▶ WHAT YOU NEED TO DO:
Your job is to copy the data that follows exactly, every line included.

[Stored records]

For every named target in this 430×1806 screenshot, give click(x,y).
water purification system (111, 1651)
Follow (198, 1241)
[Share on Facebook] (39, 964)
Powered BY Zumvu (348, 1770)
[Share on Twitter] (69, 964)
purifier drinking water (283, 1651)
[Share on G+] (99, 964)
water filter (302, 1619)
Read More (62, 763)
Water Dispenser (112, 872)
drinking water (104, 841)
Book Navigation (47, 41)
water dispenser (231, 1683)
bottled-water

▶ EXPECTED ANSWER:
For every named target in this 430×1806 screenshot, give click(x,y).
water purification system (111, 1651)
Follow (198, 1241)
[Share on Facebook] (39, 964)
Powered BY Zumvu (348, 1770)
[Share on Twitter] (69, 964)
purifier drinking water (283, 1651)
[Share on G+] (99, 964)
water filter (302, 1619)
Read More (62, 763)
Water Dispenser (112, 872)
drinking water (104, 841)
Book Navigation (47, 41)
water dispenser (231, 1683)
bottled-water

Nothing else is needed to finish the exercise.